Every other day we left for the village to fill our barrel. While my sister and I waited in line at the fountain, my mother waited her turn at the grocery store. Whoever was first to accomplish their chore waited by a bench near the edge of the village.
Climbing the hill from the west was not easy. Bumps and stones in the dirt road made the cart tilt and spill the precious liquid, so that sometimes only half the water remained by the time we reached the cabin.
“No bath tonight!” my mother would conclude. But this was all right with us. A cold bath gave us no joy. Sometimes, when we made the trip alone, we did not always notice the big stones in the road.
One time we returned with no water at all. But that time it wasn’t bumps and stones that rid us of our load, but bullets from a machine gun.
“He wore a red scarf!” my mother exclaimed, running across a field to come to our assistance, a pair of field glasses still dangling around her neck.
“Who wore a red scarf?” my sister and I asked. Still shaken from the sudden attack, we sat on the edge of the road. Though more amazed than scared by what happened, we waited for our mother to reach us.
We had been only a short distance from the cabin when a single plane, as usual out of nowhere, attacked us. Our ears, trained to be alert to any noise like the engine of an airplane, picked up its approach. The short ravine lined with blackthorn bushes ahead was a good hideout. Leaving the cart behind, we ran toward the dense scrub to conceal ourselves from the plane. A flock of birds took noisily to the air.
“They could give us away!” I said as we crawled deeper into the bushes.
“Don’t be silly!” my sister answered. “They know where we are. Where else is there to go in the middle of a country road?”
With our cart abandoned on the road, we awaited the attack. But none of the bullets came near us. The plane targeted the water barrel instead. Full of holes, the barrel leaked its water onto the ground.
“Fink!” my sister shouted, waving her fist at the plane, which had long disappeared into the clouds.
My mother, who had also spotted the airplane, quickly scanned the road through her binoculars. The rolling hills partly obscured her view, so she could not see us from her vantage point. But when she saw the plane dive toward the ravine, she knew that was where we had to be.
“The pilot,” she answered our question now, “he wore a red scarf.”
It didn’t matter to us what color scarf the pilot wore. We were too tired to care at that point, but my mother was trying to tell us how low the plane was flying.
“I yelled at him and waved at him,” she continued, still excited.

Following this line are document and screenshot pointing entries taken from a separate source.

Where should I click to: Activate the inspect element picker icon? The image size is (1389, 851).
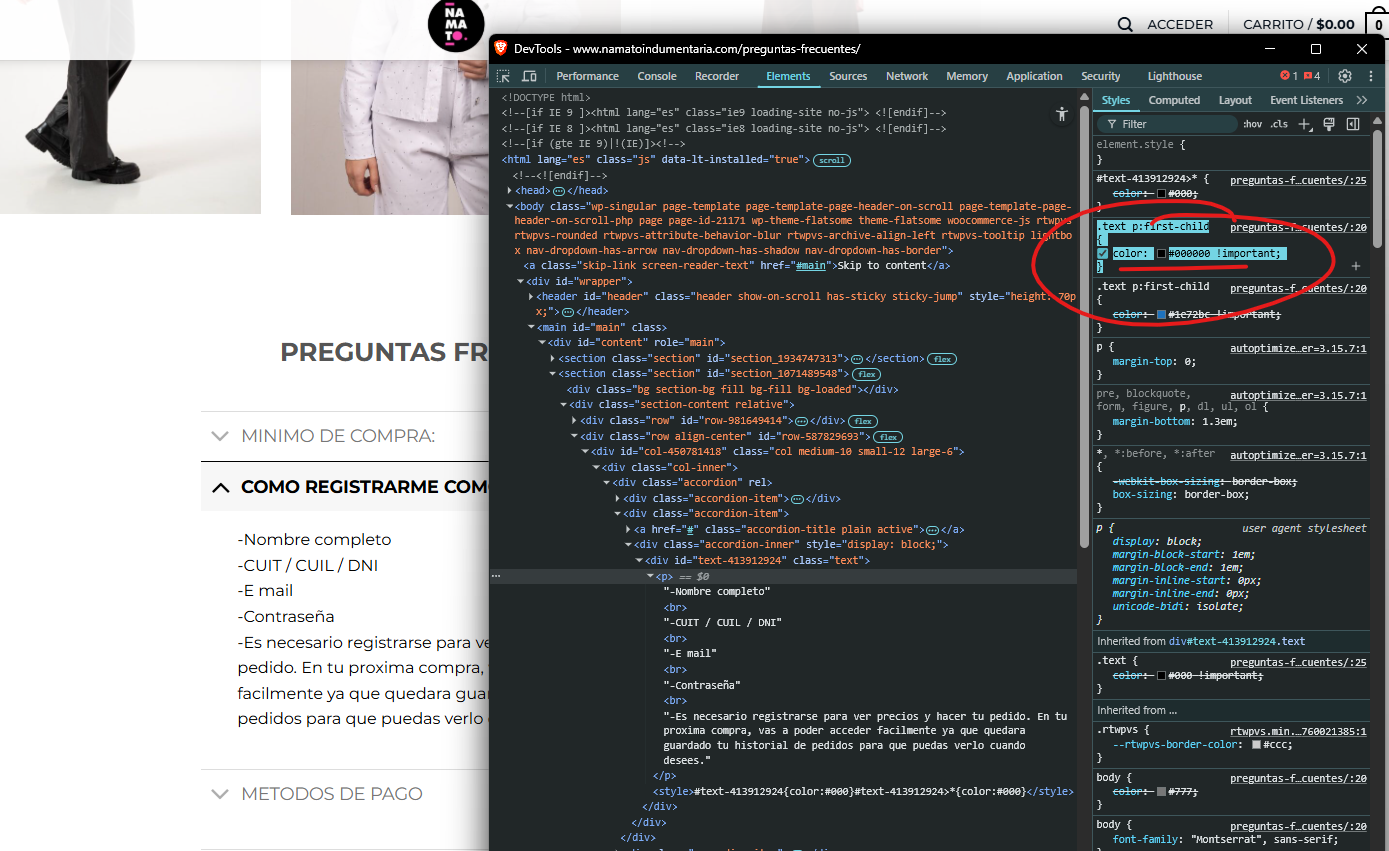pos(503,76)
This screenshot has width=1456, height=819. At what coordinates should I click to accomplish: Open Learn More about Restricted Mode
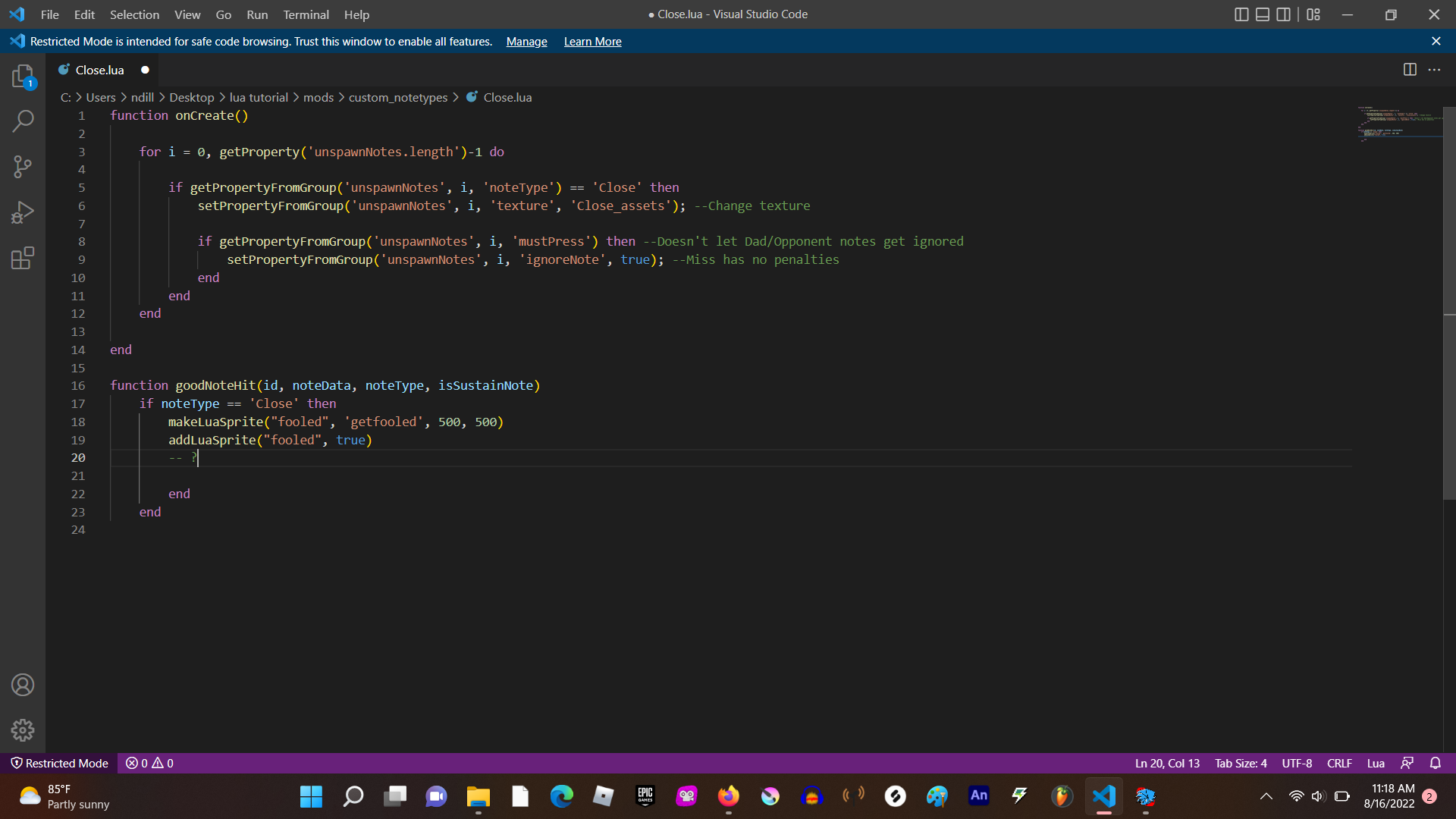[x=592, y=41]
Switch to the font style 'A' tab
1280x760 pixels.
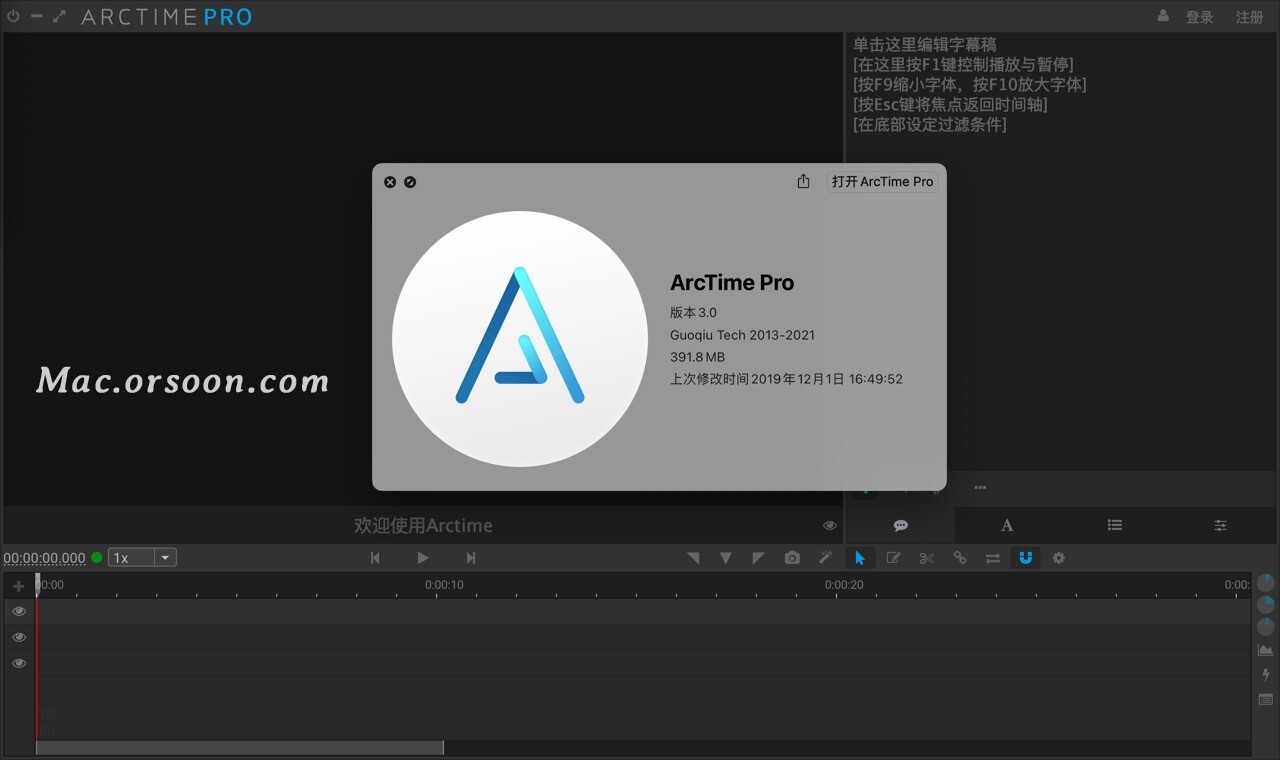pos(1007,525)
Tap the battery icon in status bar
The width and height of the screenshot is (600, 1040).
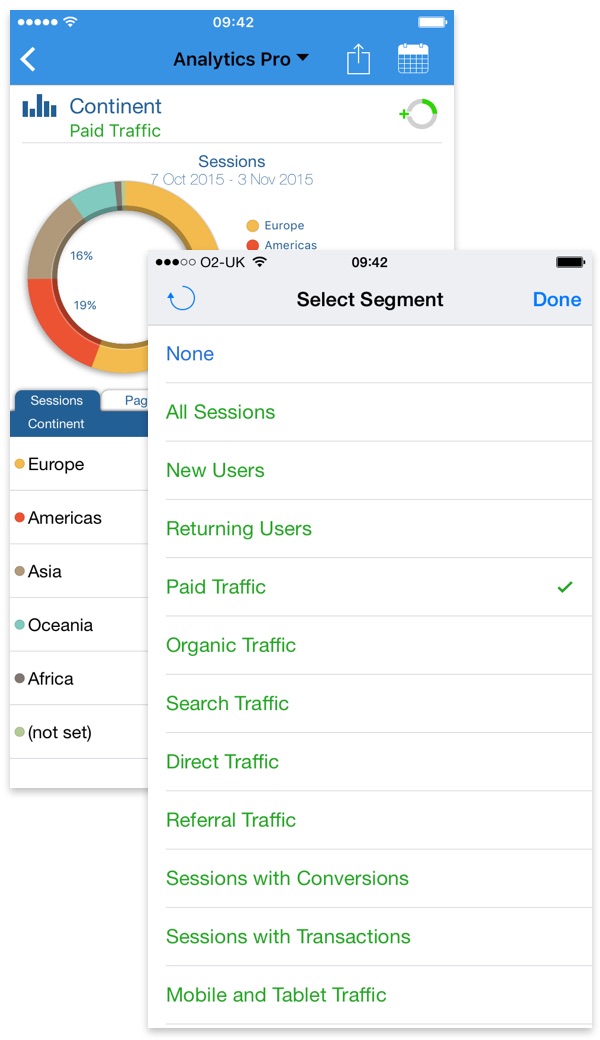[570, 262]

“What did you tell him?” my sister asked, trying to keep a straight face.
My mother was not short of an answer: “I told him that he couldn’t shoot at you, that you were only a couple of innocent kids. ‘Here!’ I told him. ‘Shoot at me if you have to shoot somebody, but leave my children alone!’”
My mother meant what she said. She stood out there in the open, waving at the pilot in desperation, hoping to save us from death. Only God knows what the pilot thought when he saw my mother standing there in the middle of an open field, waving at him.
A thought occurred to us as to why only our water barrel was attacked, while we got away with only a few tears in our skin from the thorny bushes. After several mishaps at the fountain, we brought along a piece of unused stovepipe, complete with a curved knee. We used this to guide the water into the barrel without having to lift it from the cart. Lifting a hundred-liter barrel full of water was too strenuous for undernourished girls.
A barrel mounted on a cart was quite innocent-looking by itself. But with a stovepipe attached to it, it may have resembled a piece of artillery from the air.
So now that our water barrel had suffered from a case of mistaken identity, it was no longer of any use to us. We had lost not only our water supply for the day, but also our means to carry it in the future. One more hardship was added to our lives.